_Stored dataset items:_
▬▬▬▬▬▬▬▬▬▬
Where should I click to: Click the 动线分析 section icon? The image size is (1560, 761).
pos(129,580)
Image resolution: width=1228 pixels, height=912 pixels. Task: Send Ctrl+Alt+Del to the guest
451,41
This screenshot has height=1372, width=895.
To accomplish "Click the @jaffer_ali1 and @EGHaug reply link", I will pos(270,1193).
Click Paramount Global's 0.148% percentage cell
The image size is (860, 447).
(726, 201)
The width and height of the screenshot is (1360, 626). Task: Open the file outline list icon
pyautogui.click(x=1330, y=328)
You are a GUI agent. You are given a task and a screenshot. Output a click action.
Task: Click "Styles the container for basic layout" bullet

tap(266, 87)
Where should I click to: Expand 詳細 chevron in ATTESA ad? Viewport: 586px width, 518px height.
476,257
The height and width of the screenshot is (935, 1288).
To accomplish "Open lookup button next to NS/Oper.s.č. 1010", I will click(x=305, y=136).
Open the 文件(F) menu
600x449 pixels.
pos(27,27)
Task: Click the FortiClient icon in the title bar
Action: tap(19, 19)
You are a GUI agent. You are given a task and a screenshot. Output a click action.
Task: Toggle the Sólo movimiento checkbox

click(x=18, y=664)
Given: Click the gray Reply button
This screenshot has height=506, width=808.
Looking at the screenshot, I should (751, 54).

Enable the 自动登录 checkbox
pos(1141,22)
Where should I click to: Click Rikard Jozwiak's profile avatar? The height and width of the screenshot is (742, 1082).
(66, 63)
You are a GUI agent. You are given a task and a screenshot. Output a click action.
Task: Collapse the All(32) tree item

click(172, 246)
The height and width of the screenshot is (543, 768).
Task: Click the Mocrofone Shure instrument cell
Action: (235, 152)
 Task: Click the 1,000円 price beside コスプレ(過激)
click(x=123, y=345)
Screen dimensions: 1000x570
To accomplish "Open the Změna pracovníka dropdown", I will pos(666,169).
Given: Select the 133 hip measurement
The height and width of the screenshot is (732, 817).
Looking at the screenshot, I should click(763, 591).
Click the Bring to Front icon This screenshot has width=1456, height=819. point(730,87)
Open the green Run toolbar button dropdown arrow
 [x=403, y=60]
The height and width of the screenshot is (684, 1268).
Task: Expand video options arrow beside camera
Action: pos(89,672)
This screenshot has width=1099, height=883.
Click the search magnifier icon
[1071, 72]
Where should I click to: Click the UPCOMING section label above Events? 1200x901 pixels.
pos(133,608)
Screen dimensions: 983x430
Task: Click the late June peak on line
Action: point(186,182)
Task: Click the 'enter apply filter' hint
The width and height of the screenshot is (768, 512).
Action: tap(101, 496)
▬▬▬▬▬▬▬▬▬▬
_Task brief:_
Write the data out again in full. Match it word for word.

_Written answer:_
Where should I click to: Click the 动线分析 section icon? The image size is (1560, 761).
pos(129,580)
Image resolution: width=1228 pixels, height=912 pixels. Task: Send Ctrl+Alt+Del to the guest
451,41
This screenshot has height=1372, width=895.
To accomplish "Click the @jaffer_ali1 and @EGHaug reply link", I will pos(270,1193).
Click Paramount Global's 0.148% percentage cell
The image size is (860, 447).
(726, 201)
The width and height of the screenshot is (1360, 626). Task: Open the file outline list icon
pyautogui.click(x=1330, y=328)
You are a GUI agent. You are given a task and a screenshot. Output a click action.
Task: Click "Styles the container for basic layout" bullet

tap(266, 87)
Where should I click to: Expand 詳細 chevron in ATTESA ad? Viewport: 586px width, 518px height.
476,257
The height and width of the screenshot is (935, 1288).
To accomplish "Open lookup button next to NS/Oper.s.č. 1010", I will click(x=305, y=136).
Open the 文件(F) menu
600x449 pixels.
pos(27,27)
Task: Click the FortiClient icon in the title bar
Action: tap(19, 19)
You are a GUI agent. You are given a task and a screenshot. Output a click action.
Task: Toggle the Sólo movimiento checkbox

click(x=18, y=664)
Given: Click the gray Reply button
This screenshot has height=506, width=808.
Looking at the screenshot, I should (751, 54).

Enable the 自动登录 checkbox
pos(1141,22)
Where should I click to: Click Rikard Jozwiak's profile avatar? The height and width of the screenshot is (742, 1082).
(66, 63)
You are a GUI agent. You are given a task and a screenshot. Output a click action.
Task: Collapse the All(32) tree item

click(172, 246)
The height and width of the screenshot is (543, 768).
Task: Click the Mocrofone Shure instrument cell
Action: (235, 152)
 Task: Click the 1,000円 price beside コスプレ(過激)
click(x=123, y=345)
Screen dimensions: 1000x570
To accomplish "Open the Změna pracovníka dropdown", I will pos(666,169).
Given: Select the 133 hip measurement
The height and width of the screenshot is (732, 817).
Looking at the screenshot, I should click(763, 591).
Click the Bring to Front icon This screenshot has width=1456, height=819. point(730,87)
Open the green Run toolbar button dropdown arrow
 [x=403, y=60]
The height and width of the screenshot is (684, 1268).
Task: Expand video options arrow beside camera
Action: pos(89,672)
This screenshot has width=1099, height=883.
Click the search magnifier icon
[1071, 72]
Where should I click to: Click the UPCOMING section label above Events? 1200x901 pixels.
pos(133,608)
Screen dimensions: 983x430
Task: Click the late June peak on line
Action: point(186,182)
Task: Click the 'enter apply filter' hint
The width and height of the screenshot is (768, 512).
Action: tap(101, 496)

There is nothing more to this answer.